THE PHILIPPINES and China are a united front in the fight against illegal drugs, terror and corruption, President Rodrigo Duterte said Tuesday at the opening of a global economic forum in Beijing.
“The Philippines is showing how complex relations are not a bar to a positive and mutually beneficial engagement. With China, we stand together in the war on criminality and the illegal drug trade,” Duterte said in his speech at the Boao Forum for Asia, as reported by the Phil Star.

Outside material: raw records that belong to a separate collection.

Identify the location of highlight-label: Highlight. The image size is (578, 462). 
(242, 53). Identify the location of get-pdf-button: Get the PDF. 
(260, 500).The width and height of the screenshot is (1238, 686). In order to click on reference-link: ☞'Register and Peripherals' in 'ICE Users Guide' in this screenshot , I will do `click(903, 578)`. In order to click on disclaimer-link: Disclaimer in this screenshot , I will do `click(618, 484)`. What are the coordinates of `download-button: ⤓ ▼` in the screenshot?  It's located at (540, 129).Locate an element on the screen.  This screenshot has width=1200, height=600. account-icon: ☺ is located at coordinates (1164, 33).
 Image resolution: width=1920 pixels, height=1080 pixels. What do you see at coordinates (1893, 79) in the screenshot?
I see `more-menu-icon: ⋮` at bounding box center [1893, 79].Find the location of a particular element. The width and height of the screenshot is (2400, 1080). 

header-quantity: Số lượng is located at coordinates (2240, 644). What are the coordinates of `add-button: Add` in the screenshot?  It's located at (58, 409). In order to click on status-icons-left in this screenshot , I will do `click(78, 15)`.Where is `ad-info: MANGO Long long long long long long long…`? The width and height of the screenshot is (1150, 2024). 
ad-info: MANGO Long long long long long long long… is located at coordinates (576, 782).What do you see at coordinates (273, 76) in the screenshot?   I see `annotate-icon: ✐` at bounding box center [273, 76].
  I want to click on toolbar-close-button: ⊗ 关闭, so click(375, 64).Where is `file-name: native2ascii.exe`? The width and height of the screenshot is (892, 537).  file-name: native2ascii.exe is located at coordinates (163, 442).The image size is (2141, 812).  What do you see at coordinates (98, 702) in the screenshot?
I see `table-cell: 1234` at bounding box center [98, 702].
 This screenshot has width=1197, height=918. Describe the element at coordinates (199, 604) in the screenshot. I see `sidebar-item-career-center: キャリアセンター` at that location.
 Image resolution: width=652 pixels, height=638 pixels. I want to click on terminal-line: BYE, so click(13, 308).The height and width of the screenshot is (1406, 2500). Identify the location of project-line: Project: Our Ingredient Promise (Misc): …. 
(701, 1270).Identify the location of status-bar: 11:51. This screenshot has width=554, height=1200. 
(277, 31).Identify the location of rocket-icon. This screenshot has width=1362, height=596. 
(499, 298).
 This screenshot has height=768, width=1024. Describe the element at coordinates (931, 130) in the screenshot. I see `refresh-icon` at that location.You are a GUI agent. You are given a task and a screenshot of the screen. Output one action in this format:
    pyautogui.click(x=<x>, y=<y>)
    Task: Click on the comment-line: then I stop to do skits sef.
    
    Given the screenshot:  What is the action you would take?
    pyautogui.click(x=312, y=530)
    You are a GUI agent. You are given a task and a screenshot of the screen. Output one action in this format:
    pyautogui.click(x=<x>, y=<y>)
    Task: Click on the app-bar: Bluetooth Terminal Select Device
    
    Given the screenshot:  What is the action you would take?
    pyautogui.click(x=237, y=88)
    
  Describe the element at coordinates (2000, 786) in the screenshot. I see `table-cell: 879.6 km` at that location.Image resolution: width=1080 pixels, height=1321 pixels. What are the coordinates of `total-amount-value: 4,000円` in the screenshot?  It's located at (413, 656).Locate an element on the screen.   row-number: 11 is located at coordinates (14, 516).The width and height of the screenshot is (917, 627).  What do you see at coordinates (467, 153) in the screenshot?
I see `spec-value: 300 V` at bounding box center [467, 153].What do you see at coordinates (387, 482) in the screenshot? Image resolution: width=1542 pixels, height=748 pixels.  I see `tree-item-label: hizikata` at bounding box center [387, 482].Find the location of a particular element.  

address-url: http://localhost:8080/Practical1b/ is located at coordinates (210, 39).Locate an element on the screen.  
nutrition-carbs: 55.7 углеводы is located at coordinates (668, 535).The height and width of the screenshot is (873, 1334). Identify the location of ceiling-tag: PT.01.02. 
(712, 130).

“We are shoulder to shoulder in the fight against terrorism and violent extremism. Make no mistake: there can be no progress without stability in Asia’s lands and waters.”
Relations with China have thawed since Duterte took office in 2016. Traditionally a staunch ally of the US, Manila has been making a steady pivot towards China as Beijing continues to invest billions of dollars in the country.
Duterte also spoke of his commitment to combat corruption; a policy that has been central to Chinese President Xi Jinping’s rule.
“Corruption is a pernicious and rotten social disease that devours my country,” he said. “I have said it to my countrymen and I will say it again here: corruption will not have any place in my government. Not under my watch.”
In the past five years, Xi’s sweeping anti-corruption drive has punished more than 1.5 million Communist Party officials, including former political rivals and senior military leaders. With the advent of the new national supervisory commission, this reach is set to spread beyond party members to all people working in the public sector.
Lucrative business deals were also discussed at the forum, with nine Chinese firms expressing an interest in investing in the Philippines. If they go ahead, the projects will generate about US$9.5 billion and create more than 10,000 new jobs.
Duterte’s cosying up to Beijing comes amid concerns over trade tensions between China and Washington.
After a tit-for-tat imposition of trade tariffs on both sides, President Xi heralded a new wave of “openness” on Tuesday, and pledged to allow foreign companies greater access to China’s financial and manufacturing sectors, signalling lower tariffs on cars in a move to neutralise the escalating tension.